WRITTEN PROBLEM → Turn the lines into a Markdown table with the columns No. and Line, starting with the line that contains "The height and" and going on through the line that contains "the be quiet!". Include only those lines, number each one, skip blank lines, and leave the pictures out.

----- RECORDS PROVIDED -----

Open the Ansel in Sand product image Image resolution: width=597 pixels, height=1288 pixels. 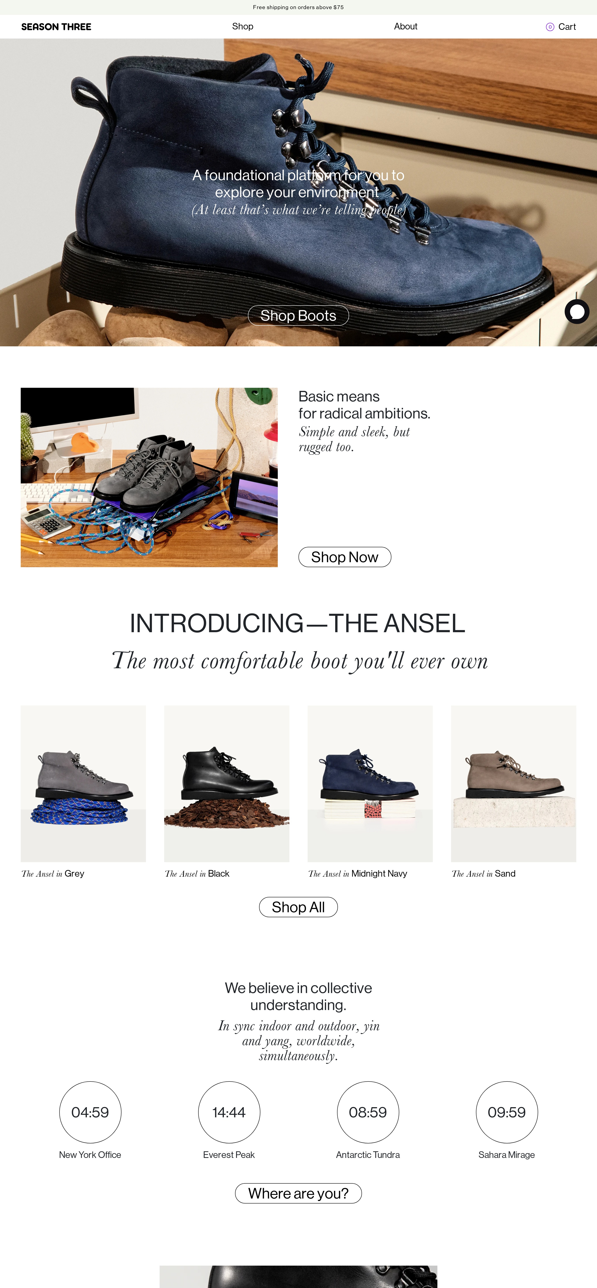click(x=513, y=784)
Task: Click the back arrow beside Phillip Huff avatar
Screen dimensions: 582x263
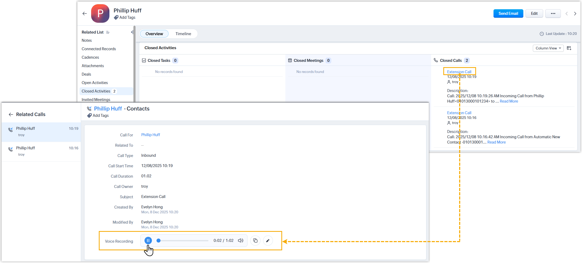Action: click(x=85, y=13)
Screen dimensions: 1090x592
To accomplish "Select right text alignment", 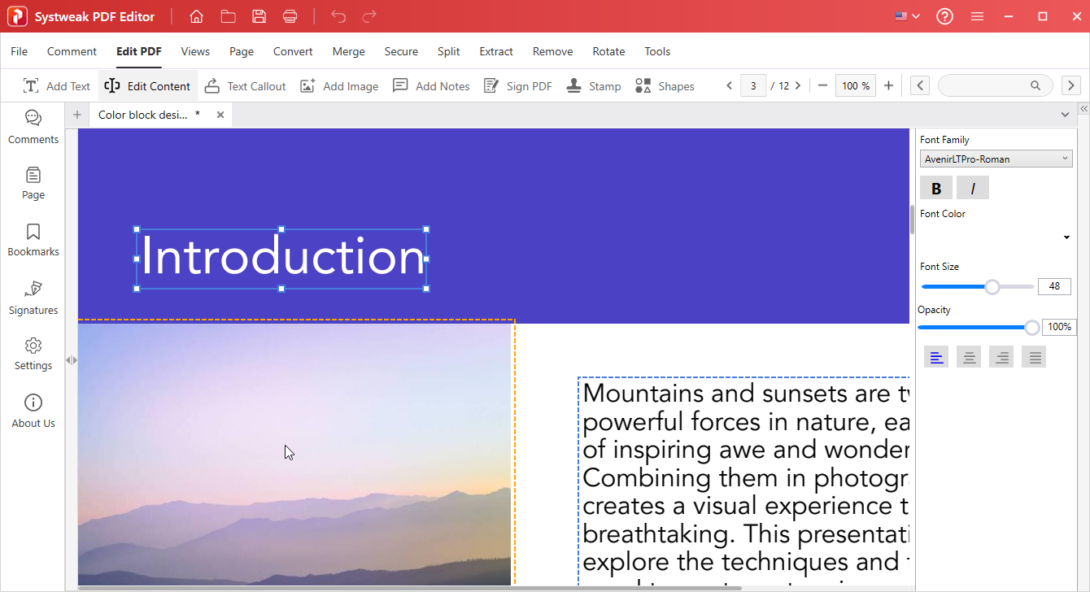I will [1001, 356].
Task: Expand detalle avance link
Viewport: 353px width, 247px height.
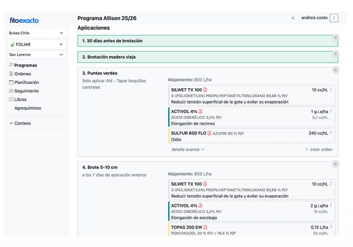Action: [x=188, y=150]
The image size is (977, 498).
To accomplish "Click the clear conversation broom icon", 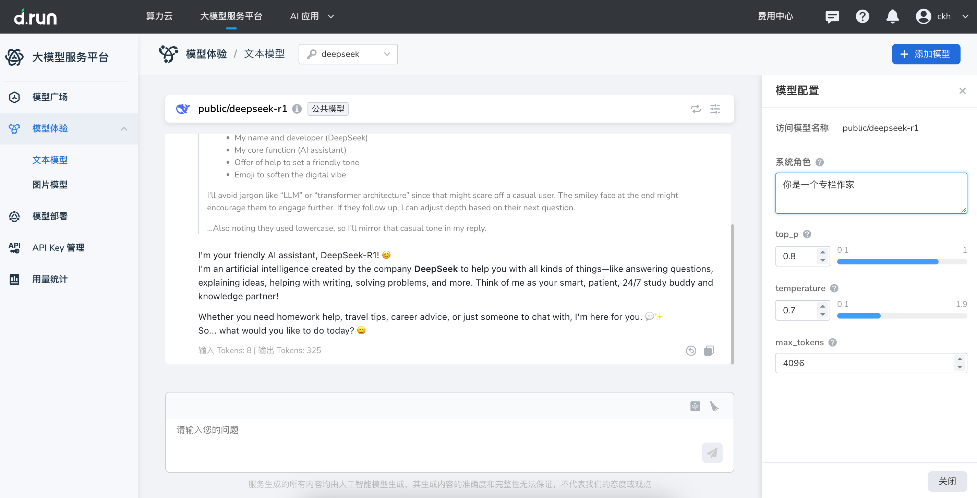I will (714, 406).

-----
----- RECORDS PROVIDED -----

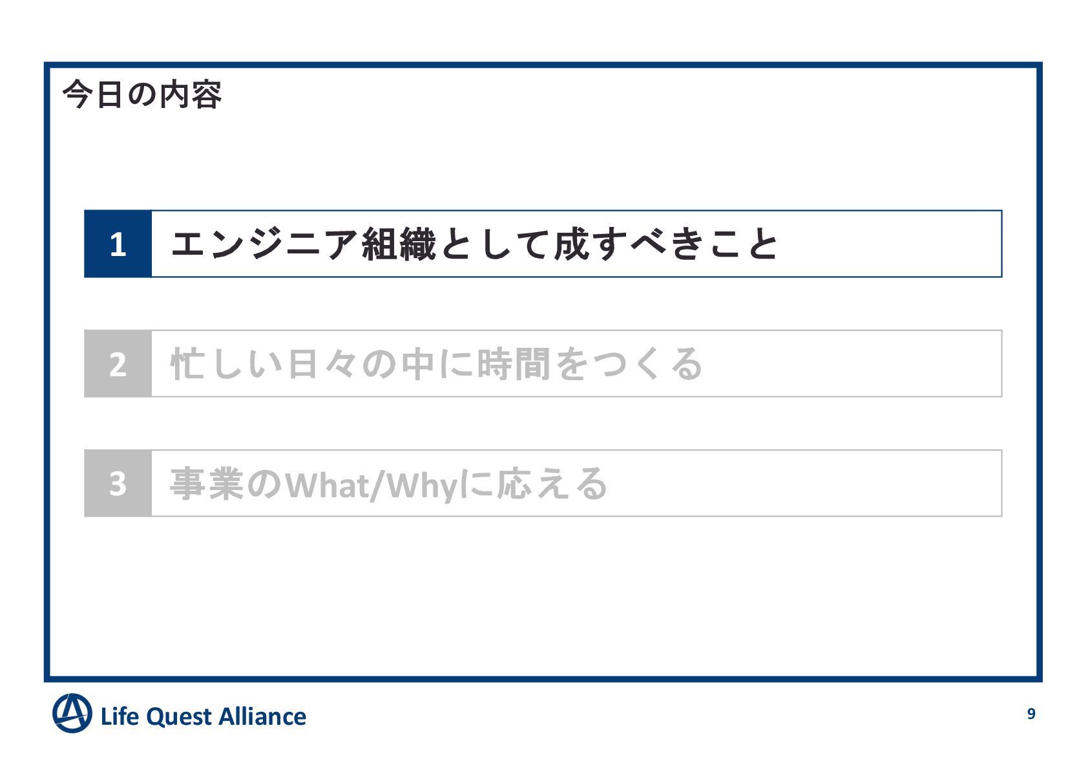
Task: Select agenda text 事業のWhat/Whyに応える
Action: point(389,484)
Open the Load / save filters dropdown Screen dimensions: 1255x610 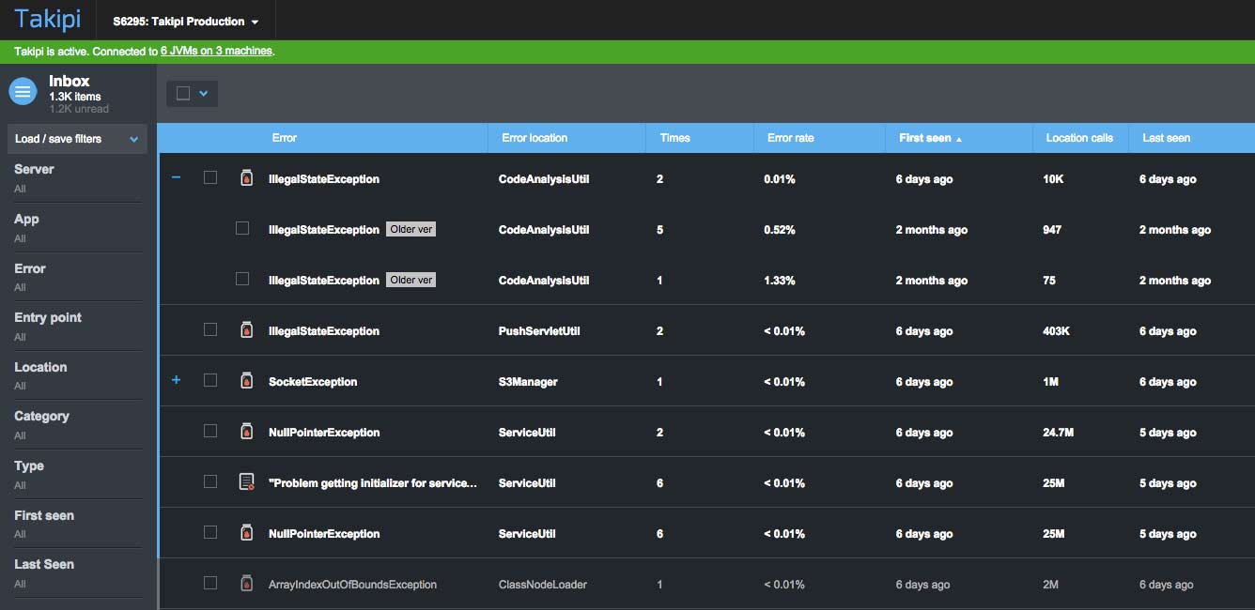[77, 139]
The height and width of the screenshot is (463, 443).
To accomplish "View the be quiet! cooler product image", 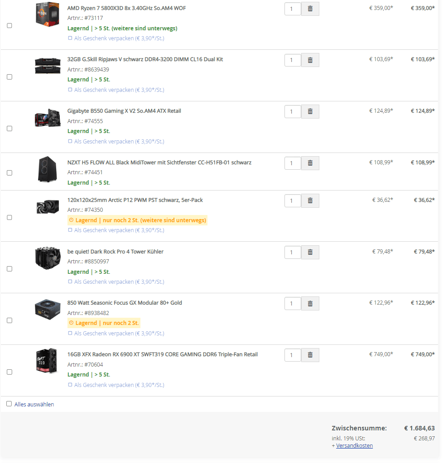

-----

RESPONSE TO THE EXERCISE →
| No. | Line |
|---|---|
| 1 | The height and width of the screenshot is (463, 443). |
| 2 | To accomplish "View the be quiet! cooler product image",  |